Data excerpts:

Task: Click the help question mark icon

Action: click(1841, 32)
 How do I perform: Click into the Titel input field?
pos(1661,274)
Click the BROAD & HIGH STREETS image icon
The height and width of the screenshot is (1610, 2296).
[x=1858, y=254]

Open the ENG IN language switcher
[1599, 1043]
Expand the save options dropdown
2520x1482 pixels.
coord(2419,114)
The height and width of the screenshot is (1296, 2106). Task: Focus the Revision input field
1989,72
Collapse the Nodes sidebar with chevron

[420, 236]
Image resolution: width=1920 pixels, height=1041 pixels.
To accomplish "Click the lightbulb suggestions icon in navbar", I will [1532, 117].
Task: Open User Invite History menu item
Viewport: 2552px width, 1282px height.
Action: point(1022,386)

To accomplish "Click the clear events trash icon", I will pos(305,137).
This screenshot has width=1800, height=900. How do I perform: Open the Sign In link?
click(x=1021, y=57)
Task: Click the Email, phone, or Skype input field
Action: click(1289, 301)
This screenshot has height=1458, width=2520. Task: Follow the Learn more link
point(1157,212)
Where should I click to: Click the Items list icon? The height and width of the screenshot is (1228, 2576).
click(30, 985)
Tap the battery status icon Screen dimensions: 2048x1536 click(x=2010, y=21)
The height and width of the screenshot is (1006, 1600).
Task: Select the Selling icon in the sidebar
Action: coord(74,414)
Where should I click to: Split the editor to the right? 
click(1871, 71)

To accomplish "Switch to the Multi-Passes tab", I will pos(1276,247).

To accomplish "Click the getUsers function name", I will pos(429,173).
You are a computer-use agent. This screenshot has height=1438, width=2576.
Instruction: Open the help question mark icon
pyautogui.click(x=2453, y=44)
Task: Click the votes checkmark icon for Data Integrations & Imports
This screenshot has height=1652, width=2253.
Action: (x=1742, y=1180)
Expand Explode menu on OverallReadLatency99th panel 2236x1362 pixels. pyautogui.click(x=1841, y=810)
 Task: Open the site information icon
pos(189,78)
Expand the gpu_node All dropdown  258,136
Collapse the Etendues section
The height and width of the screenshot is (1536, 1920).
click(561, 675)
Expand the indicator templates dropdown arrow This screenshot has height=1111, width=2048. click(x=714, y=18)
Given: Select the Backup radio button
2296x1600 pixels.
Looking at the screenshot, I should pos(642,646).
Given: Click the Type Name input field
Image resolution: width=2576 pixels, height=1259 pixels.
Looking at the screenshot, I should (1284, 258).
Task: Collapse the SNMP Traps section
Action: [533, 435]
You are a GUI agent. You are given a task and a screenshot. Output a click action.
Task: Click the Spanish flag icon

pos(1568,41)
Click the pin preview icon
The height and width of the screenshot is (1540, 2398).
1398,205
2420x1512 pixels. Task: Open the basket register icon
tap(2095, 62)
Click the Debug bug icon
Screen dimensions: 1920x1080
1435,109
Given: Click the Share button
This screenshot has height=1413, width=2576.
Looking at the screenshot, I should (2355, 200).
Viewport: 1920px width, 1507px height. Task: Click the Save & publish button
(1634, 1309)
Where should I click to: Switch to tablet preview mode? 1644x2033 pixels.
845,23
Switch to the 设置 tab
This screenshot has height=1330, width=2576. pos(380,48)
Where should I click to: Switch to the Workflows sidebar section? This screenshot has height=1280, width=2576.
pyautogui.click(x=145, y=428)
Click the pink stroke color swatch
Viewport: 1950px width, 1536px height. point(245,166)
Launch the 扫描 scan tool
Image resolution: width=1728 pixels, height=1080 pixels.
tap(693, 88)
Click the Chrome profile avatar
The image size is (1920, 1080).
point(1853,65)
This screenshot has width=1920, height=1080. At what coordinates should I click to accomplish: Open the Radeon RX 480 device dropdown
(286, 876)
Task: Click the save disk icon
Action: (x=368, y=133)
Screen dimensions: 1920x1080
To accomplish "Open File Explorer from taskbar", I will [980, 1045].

Problem details: Starting with the line above that holds "Where should I click to: Split" and stopping with the line that holds "You are a computer-use", reproduce each line exactly, omitting all other lines.

Task solution:
Where should I click to: Split the editor to the right? 
click(1871, 71)

To accomplish "Switch to the Multi-Passes tab", I will pos(1276,247).

To accomplish "Click the getUsers function name", I will pos(429,173).
You are a computer-use agent. This screenshot has height=1438, width=2576.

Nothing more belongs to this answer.